Sanchez also points to life expectancy discrepancies, with life expectancy in Englewood falling to 72, compared to 82.3 in Lincoln Park, according to data from the city.
Sanchez identifies the fight for environmental justice and against General Iron as an intersectional public health issue, however, he said it is not often viewed this way by the government.
“You have to look at health holistically and intersectionality,” Sanchez said. “It’s about putting health above profit. This intersects with everything happening in our lives.”
Along with the physical health impacts that stem from living in proximity to polluting industries, Sanchez says that environmental discrimination can have grave mental health impacts.

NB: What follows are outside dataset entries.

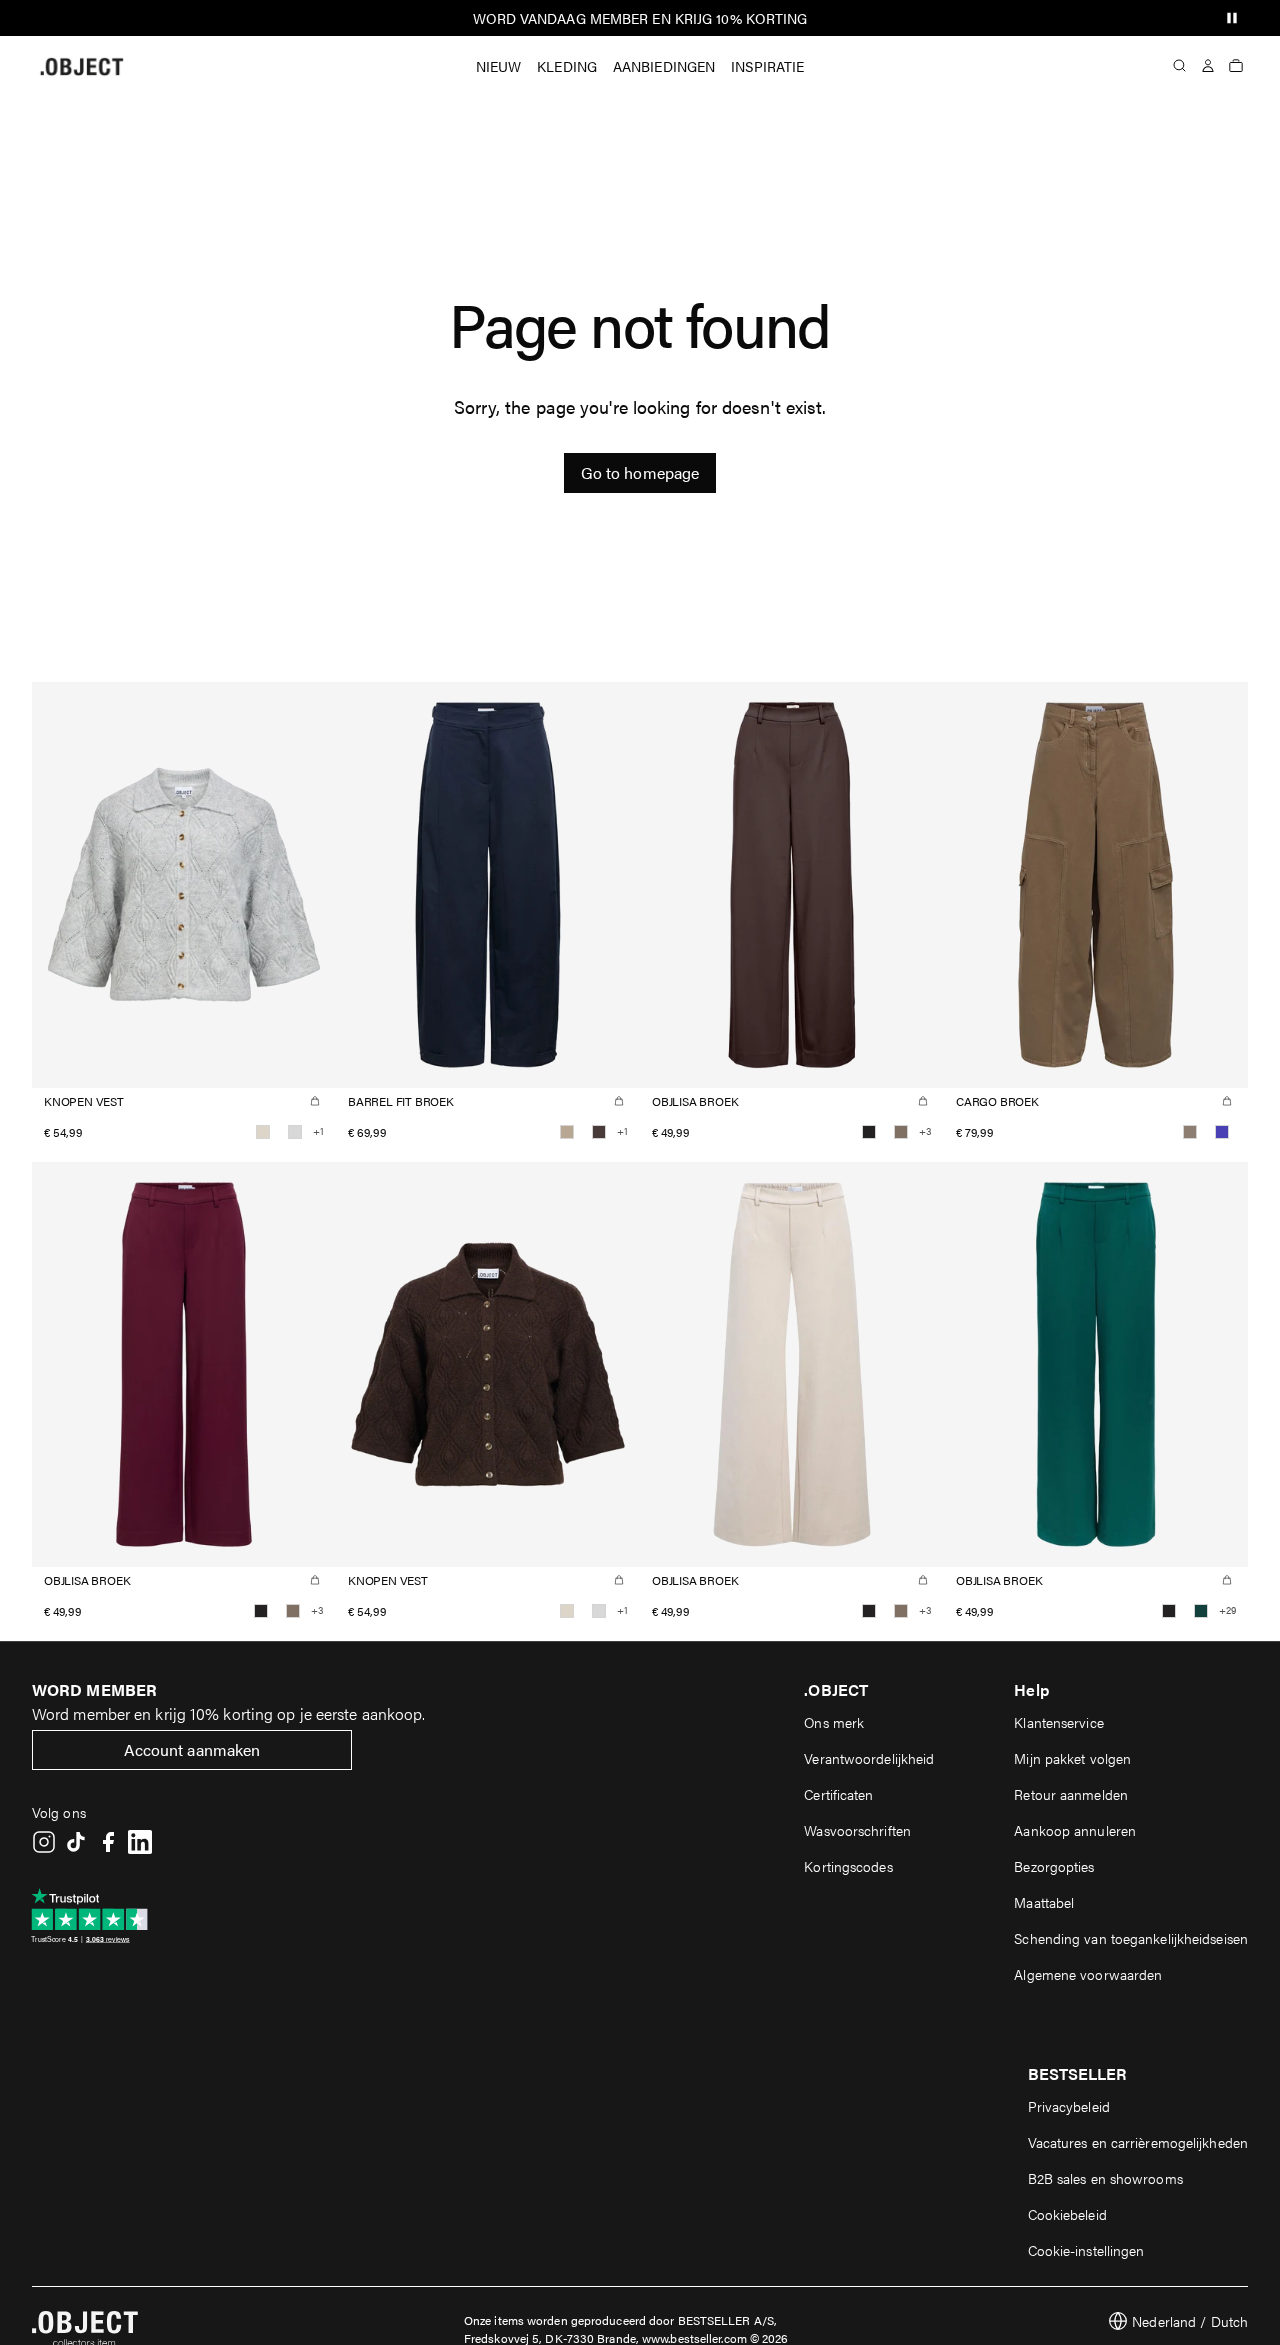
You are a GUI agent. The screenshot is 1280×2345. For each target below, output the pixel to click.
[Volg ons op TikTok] (76, 1842)
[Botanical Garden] (1201, 1611)
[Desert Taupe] (1190, 1132)
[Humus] (567, 1132)
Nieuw (499, 66)
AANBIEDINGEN (664, 66)
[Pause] (1232, 18)
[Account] (1208, 66)
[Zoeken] (1180, 66)
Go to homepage (640, 472)
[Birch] (263, 1132)
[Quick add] (315, 1101)
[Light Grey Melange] (295, 1132)
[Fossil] (901, 1132)
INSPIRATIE (767, 66)
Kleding (567, 66)
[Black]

There are over 400,000 lead water pipes in Chicago, and studies find that exposure to lead can create behavioral problems in children.
“We are facing the ramifications of negligence,” Sanchez said. “It is the quality of someone’s mind that’s actually being contaminated.”
As the fight for environmental justice continues in Chicago, many remain hopeful that Johnson’s background and support for community organizing will lead to action.
“I think he genuinely respects the grassroots and community involvement,” Willard said. “I think we have a friend in Brandon Johnson when it comes to community organizing.”
Moving forward, environmental justice must be viewed from a more intersectional and individual lens, according to Sanchez.
“We need to address health needs and look at a person as a person and not a data point,” Sanchez said. “Each one of those people is a walking hope and dream.”